Microbial cells were extracted from four aliquots of 200 g of sand. Each 200 g aliquot was transferred into a 1-l conical flask and submerged in 400 ml of 21 C minimal media salts (MMS) (containing, per litre: 1 g NH4Cl, 3.49 g Na2HPO4·2H2O, 2.77 g KH2PO4, pH 6.8)21. Flasks were incubated at 25 °C under rotary shaking at 120 rpm for 1 h. The sand was allowed to settle and the supernatant was decanted into a set of 50 ml Falcon tubes, which were centrifuged at 800 rpm with an A-4-81 rotor and a 5810R centrifuge (Eppendorf AG.) for 10 min to precipitate heavy soil particles. Supernatants were decanted into clean 50 ml Falcon tubes and centrifuged at 4000 rpm for 30 min to pellet cells. The supernatants were carefully discarded and the cell pellets were resuspended and pooled from the four aliquots (i.e., from the initial 800 g of sand) in one tube using 5 ml of MMS. The pooled liquid suspension was further sieved through a 40 µm Falcon cell strainer (Corning Inc.) in order to remove any particles and large eukaryotic cells that may obstruct flow cytometry analysis (see below). A small proportion of the sieved liquid suspension was used to quantify the numbers of recovered cells (see below); the remainder was used within 12 h for bead encapsulation or for mixed liquid suspended growth (see below). With this gentle method, we extracted approximately 3 × 105 cells g−1 of sand.

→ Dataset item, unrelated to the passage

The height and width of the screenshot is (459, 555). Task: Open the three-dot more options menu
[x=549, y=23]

Flow cytometry cell counting
Cell numbers in extracted soil communities and in the mixed liquid suspended growth experiments were counted by flow cytometry. SC-suspensions were diluted 100 times in MMS and stained in 200 µl aliquots with 2 µl of diluted SYBR Green I solution (1:100 in DMSO; Molecular Probes) in the dark for 30 min at room temperature. In some experiments, cells were additionally stained with 2 µl propidium iodide solution (10 µg ml–1, Molecular Probes). Aliquots of 20 µl were aspired at 14 µl min–1 on a Novocyte flow cytometer with absolute volumetric cell counting (ACEA Biosciences, USA). Cells were thresholded above a forward scatter signal (FSC-H) of 20 and further gated for propidium iodide-staining (excited at 535 nm and its fluorescence was collected at 617 ± 30 nm) and for SYBR Green I (excitation 488 nm, 530 ± 30 nm band-pass filter; channel voltage at 441 V) above values of 1000 (Supplementary Fig. 5).

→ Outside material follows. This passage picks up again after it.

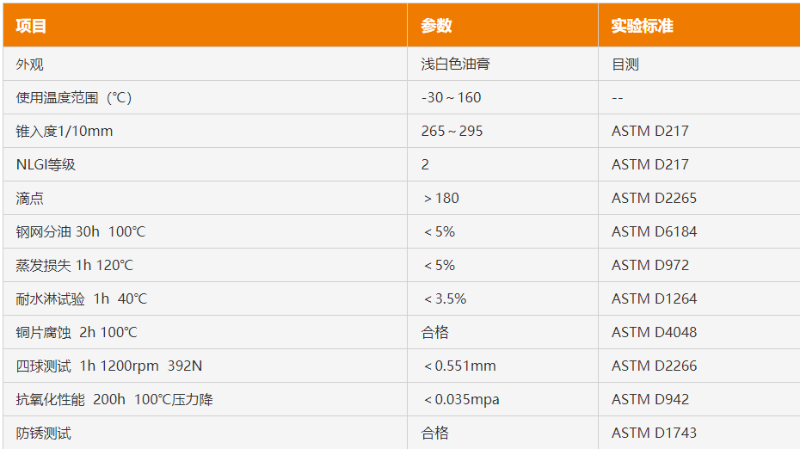Click the <0.035mpa oxidation value
Image resolution: width=800 pixels, height=449 pixels.
coord(461,400)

Cell samples from the mixed liquid suspension growth experiments were diluted to approximately 106 ml−1 and subsampled to aliquots of 100 µl. The subsamples were then mixed with 100 µl of 8 g l–1 sodium azide in phosphate buffered saline and incubated for 1 h at 4 °C to arrest cell respiration and growth. Samples were then stained with SYBR Green I as above and quantified by flow cytometry using the same thresholds and gates as describe above.
Bacterial strains and pre-culturing procedures
P. veronii 1YdBTEX2 is a toluene, benzene, m-xylene and p-xylene degrading bacterium isolated from contaminated soil20. The strain was tagged with a single-copy chromosomally inserted mini-Tn7 transposon carrying a Ptac–mCherry cassette (Pve, strain 3433) as described in the ref. 52. A single P. veronii colony from a selective plate with toluene as the sole carbon substrate after 48 h incubation at 30 °C was inoculated into 10 ml of liquid MMS containing 5 mM sodium succinate as the sole carbon source and grown for 24 h at 30 °C with rotary shaking at 180 rpm21. After 24 h, the cells were harvested and washed for bead encapsulation or for comparative liquid mixed suspension growth, as described below.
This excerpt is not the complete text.